Graduate students who work as teaching assistants or assistant instructors are seeing a temporary increase in their tuition assistance benefits to cover last year’s permanent increase in their tuition.
Last week, the Graduate School sent an email to all TAs and AIs, informing them that students who work for more than 20 hours a week will see their semester tuition assistance increase from $3,784 to $4,000, which is about a 5.7 percent increase. Students who work more than 10 hours, but less than 19, will see their pay increase from $1,415 to $2,000, which is about a 6 percent increase. The increase brings tuition assistance benefits closer to the cost of tuition, which differs from college to college. Tuition for full-time graduate students enrolled for 9 hours residing in Texas attending the College of Liberal Arts is $4,040.
John Dalton, assistant dean of Graduate Studies, said the increase in graduate students’ tuition assistance benefits will help this year, but as it stands these increases will not be around next fall.
“We are happy we could do it, but we wish we could do it more,” Dalton said.
The UT System Board of Regents froze undergraduate tuition at the University this year, but graduate students face a 3.6 percent increase. Michael Redding, president of the Graduate Student Assembly and Texas Student Media contract employee, said it is important to keep the tuition assistance benefits close to the cost of tuition.

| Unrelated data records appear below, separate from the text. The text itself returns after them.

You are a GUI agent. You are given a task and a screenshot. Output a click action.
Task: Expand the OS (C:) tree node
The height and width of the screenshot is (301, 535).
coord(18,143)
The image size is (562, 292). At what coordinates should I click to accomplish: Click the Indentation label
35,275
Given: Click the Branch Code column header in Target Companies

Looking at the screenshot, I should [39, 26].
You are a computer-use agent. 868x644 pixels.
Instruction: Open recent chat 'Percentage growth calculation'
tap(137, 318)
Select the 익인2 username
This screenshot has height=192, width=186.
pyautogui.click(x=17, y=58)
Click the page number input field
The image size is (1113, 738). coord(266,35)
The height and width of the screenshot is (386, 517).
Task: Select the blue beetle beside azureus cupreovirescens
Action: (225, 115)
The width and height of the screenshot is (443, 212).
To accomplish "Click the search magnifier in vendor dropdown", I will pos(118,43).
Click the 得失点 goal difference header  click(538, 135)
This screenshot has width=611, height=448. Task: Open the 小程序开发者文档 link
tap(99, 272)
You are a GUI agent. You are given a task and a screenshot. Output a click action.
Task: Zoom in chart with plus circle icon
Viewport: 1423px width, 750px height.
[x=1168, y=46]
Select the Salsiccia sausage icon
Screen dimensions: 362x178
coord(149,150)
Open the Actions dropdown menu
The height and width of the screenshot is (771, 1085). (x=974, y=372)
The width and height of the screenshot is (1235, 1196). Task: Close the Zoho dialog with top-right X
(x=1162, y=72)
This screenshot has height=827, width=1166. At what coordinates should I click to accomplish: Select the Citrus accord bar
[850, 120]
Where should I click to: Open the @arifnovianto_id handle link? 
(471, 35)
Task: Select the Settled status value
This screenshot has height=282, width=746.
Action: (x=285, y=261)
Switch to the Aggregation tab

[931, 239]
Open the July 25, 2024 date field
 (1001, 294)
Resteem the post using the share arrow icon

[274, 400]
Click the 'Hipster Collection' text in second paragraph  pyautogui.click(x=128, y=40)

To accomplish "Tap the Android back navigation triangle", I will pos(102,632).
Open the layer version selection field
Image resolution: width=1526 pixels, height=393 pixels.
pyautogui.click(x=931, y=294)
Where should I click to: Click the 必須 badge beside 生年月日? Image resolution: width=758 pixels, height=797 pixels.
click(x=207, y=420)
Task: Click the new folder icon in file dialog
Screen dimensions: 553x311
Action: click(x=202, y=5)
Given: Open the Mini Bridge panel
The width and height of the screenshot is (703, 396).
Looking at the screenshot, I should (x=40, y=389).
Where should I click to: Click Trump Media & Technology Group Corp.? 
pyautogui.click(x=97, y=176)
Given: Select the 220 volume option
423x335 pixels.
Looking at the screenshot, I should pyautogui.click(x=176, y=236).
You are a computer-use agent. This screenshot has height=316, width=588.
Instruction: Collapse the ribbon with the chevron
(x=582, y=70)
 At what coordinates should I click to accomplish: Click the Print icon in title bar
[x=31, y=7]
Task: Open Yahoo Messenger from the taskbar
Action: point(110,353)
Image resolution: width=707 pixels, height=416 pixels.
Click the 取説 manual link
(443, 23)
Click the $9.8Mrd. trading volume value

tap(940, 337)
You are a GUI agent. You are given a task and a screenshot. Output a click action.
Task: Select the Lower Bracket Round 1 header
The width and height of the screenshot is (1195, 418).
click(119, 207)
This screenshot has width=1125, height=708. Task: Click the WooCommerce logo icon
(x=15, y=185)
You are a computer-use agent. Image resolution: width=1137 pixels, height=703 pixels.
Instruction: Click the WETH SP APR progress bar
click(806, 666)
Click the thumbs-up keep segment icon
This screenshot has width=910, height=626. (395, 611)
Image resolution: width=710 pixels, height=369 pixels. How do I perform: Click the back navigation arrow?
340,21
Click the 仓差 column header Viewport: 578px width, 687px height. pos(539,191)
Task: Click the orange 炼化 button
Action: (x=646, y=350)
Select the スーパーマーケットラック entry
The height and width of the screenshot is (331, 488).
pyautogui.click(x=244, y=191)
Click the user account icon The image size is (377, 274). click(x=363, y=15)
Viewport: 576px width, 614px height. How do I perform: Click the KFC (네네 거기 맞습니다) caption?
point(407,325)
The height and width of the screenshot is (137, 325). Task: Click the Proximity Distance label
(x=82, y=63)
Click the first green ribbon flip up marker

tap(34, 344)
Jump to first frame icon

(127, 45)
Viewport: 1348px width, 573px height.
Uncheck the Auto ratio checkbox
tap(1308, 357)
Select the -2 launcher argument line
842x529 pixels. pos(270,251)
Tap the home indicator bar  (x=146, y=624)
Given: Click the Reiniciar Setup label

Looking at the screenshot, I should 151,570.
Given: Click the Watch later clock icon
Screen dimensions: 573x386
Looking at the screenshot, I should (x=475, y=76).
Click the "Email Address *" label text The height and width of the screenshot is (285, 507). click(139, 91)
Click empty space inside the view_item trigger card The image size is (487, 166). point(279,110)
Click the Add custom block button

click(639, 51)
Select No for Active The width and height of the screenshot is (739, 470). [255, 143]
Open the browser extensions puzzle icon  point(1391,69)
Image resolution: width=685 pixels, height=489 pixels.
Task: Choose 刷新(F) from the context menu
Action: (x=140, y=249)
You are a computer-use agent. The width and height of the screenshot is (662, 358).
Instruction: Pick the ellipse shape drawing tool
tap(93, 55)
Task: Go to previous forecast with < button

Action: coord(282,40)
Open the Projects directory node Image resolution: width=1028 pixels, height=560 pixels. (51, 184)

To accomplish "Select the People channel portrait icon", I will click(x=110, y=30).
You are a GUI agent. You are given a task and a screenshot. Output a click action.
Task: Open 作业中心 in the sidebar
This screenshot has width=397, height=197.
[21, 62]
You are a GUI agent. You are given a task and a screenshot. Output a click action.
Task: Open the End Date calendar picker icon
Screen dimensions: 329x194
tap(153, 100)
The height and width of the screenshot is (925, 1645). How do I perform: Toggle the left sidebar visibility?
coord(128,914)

“With the regents raising tuition, it became very obvious that we were not competitive in our assistance,“ Redding said. “It fundamentally boils down to ‘Are we able to recruit good graduate students and are we able to retain them?’”
“The budget picture is uncertain — we can only guarantee this supplement to increase tuition assistant benefits for the 2012-2013 academic year,” Marvin Hackert, associate dean of Graduate Studies said. “However, we are always looking for funds to help support our graduate students.”
Hackert said the gap between the tuition for full-time graduate students with teaching jobs and their tuition benefits has increased in recent years. This one-time increase temporarily shortens the gap.
Dalton said the Graduate School is also working on making the tuition assistance benefits tax-free. Since the tuition assistance benefits first started in 1997, they have still been taxable.
“We are pleased to be able to move forward and remove some of that tax liability. Our hope is to be in place with that sometime next summer,” Dalton said. “Every student’s tax situation is different.”
Correction at 9:19 a.m. on September 12: This story was updated to show that the tuition for full-time enrolled graduate students in the College of Liberal Arts is $4,040.